Copy all the rows below again, switching "Identify the location of" to "Find the position of" and leaving everything else the same.

»»

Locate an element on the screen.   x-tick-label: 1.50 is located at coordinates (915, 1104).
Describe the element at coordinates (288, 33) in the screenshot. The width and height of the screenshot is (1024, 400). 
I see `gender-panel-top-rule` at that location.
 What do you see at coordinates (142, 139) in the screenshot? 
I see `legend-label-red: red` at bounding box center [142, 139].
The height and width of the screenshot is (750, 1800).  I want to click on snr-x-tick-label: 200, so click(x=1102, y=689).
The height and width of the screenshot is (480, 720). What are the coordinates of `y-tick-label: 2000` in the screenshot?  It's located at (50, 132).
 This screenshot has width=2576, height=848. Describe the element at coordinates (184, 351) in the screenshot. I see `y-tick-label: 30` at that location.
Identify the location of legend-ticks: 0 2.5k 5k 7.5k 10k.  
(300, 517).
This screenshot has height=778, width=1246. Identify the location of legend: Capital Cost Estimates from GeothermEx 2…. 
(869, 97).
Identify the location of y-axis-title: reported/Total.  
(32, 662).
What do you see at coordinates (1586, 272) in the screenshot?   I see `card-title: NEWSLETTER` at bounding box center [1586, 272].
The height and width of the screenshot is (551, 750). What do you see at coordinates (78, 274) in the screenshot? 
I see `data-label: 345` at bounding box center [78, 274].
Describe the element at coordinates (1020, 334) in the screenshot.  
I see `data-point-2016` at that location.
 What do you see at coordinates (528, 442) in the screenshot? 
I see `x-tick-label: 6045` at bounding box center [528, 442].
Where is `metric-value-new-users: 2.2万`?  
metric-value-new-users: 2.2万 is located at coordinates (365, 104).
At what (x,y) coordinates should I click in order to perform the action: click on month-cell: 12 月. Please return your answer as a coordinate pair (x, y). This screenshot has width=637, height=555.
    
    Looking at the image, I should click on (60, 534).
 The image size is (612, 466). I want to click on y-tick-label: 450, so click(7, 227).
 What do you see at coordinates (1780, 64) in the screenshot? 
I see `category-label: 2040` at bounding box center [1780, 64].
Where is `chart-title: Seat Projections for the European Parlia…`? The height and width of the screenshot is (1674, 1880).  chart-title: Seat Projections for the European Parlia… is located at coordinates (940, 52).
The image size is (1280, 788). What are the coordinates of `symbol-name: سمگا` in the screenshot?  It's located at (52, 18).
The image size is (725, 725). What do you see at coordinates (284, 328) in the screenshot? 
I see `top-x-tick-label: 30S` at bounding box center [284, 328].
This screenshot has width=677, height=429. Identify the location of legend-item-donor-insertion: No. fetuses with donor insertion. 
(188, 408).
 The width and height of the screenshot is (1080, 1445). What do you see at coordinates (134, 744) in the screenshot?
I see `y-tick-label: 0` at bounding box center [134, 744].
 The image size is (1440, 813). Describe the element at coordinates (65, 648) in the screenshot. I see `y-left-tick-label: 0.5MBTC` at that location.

««

* **Exercise solution**
Locate an element on the screen.   x-tick-label: 1.50 is located at coordinates (915, 1104).
Describe the element at coordinates (288, 33) in the screenshot. The width and height of the screenshot is (1024, 400). 
I see `gender-panel-top-rule` at that location.
 What do you see at coordinates (142, 139) in the screenshot? 
I see `legend-label-red: red` at bounding box center [142, 139].
The height and width of the screenshot is (750, 1800).  I want to click on snr-x-tick-label: 200, so click(x=1102, y=689).
The height and width of the screenshot is (480, 720). What are the coordinates of `y-tick-label: 2000` in the screenshot?  It's located at (50, 132).
 This screenshot has width=2576, height=848. Describe the element at coordinates (184, 351) in the screenshot. I see `y-tick-label: 30` at that location.
Find the position of legend-ticks: 0 2.5k 5k 7.5k 10k.  
(300, 517).
This screenshot has height=778, width=1246. Find the position of legend: Capital Cost Estimates from GeothermEx 2…. 
(869, 97).
Find the position of y-axis-title: reported/Total.  
(32, 662).
What do you see at coordinates (1586, 272) in the screenshot?   I see `card-title: NEWSLETTER` at bounding box center [1586, 272].
The height and width of the screenshot is (551, 750). What do you see at coordinates (78, 274) in the screenshot? 
I see `data-label: 345` at bounding box center [78, 274].
Describe the element at coordinates (1020, 334) in the screenshot.  
I see `data-point-2016` at that location.
 What do you see at coordinates (528, 442) in the screenshot? 
I see `x-tick-label: 6045` at bounding box center [528, 442].
Where is `metric-value-new-users: 2.2万`?  
metric-value-new-users: 2.2万 is located at coordinates (365, 104).
At what (x,y) coordinates should I click in order to perform the action: click on month-cell: 12 月. Please return your answer as a coordinate pair (x, y). This screenshot has width=637, height=555.
    
    Looking at the image, I should click on (60, 534).
 The image size is (612, 466). I want to click on y-tick-label: 450, so click(7, 227).
 What do you see at coordinates (1780, 64) in the screenshot? 
I see `category-label: 2040` at bounding box center [1780, 64].
Where is `chart-title: Seat Projections for the European Parlia…`? The height and width of the screenshot is (1674, 1880).  chart-title: Seat Projections for the European Parlia… is located at coordinates (940, 52).
The image size is (1280, 788). What are the coordinates of `symbol-name: سمگا` in the screenshot?  It's located at (52, 18).
The image size is (725, 725). What do you see at coordinates (284, 328) in the screenshot? 
I see `top-x-tick-label: 30S` at bounding box center [284, 328].
This screenshot has width=677, height=429. Find the position of legend-item-donor-insertion: No. fetuses with donor insertion. 
(188, 408).
 The width and height of the screenshot is (1080, 1445). What do you see at coordinates (134, 744) in the screenshot?
I see `y-tick-label: 0` at bounding box center [134, 744].
 The image size is (1440, 813). Describe the element at coordinates (65, 648) in the screenshot. I see `y-left-tick-label: 0.5MBTC` at that location.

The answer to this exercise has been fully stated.